►
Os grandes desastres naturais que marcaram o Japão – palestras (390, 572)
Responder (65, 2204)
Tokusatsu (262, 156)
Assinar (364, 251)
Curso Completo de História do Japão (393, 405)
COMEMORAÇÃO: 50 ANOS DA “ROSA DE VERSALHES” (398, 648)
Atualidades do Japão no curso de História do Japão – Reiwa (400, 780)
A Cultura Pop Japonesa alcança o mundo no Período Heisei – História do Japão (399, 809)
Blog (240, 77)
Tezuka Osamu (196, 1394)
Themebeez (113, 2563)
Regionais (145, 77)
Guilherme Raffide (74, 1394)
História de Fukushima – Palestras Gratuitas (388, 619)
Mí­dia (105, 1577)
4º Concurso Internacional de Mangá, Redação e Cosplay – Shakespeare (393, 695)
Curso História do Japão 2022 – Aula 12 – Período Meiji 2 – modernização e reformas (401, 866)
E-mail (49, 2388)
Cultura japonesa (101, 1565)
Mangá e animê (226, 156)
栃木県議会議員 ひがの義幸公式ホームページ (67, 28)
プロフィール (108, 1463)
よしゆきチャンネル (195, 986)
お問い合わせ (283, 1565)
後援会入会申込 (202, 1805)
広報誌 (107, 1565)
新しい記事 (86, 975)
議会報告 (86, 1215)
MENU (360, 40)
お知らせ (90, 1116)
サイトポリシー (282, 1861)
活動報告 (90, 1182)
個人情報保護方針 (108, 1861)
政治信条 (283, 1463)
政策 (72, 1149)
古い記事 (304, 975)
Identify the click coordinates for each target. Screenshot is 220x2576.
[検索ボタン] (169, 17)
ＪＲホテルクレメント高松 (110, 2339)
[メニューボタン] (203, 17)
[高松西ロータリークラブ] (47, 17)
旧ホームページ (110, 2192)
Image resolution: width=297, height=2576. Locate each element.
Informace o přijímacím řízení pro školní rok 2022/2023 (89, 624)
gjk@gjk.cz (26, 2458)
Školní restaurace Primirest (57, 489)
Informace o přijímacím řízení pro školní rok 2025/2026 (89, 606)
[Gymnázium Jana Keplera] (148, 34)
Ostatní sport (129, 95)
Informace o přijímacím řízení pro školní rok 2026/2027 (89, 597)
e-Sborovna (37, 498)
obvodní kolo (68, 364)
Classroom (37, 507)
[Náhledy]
◄
§ Exercise goal
The required output is every line from the one with "お知らせ (90, 1116)" to the final line of the entries, repeated exactly and with nothing else.

§ Problem solution
お知らせ (90, 1116)
サイトポリシー (282, 1861)
活動報告 (90, 1182)
個人情報保護方針 (108, 1861)
政治信条 (283, 1463)
政策 (72, 1149)
古い記事 (304, 975)
Identify the click coordinates for each target. Screenshot is 220x2576.
[検索ボタン] (169, 17)
ＪＲホテルクレメント高松 (110, 2339)
[メニューボタン] (203, 17)
[高松西ロータリークラブ] (47, 17)
旧ホームページ (110, 2192)
Image resolution: width=297, height=2576. Locate each element.
Informace o přijímacím řízení pro školní rok 2022/2023 (89, 624)
gjk@gjk.cz (26, 2458)
Školní restaurace Primirest (57, 489)
Informace o přijímacím řízení pro školní rok 2025/2026 (89, 606)
[Gymnázium Jana Keplera] (148, 34)
Ostatní sport (129, 95)
Informace o přijímacím řízení pro školní rok 2026/2027 (89, 597)
e-Sborovna (37, 498)
obvodní kolo (68, 364)
Classroom (37, 507)
[Náhledy]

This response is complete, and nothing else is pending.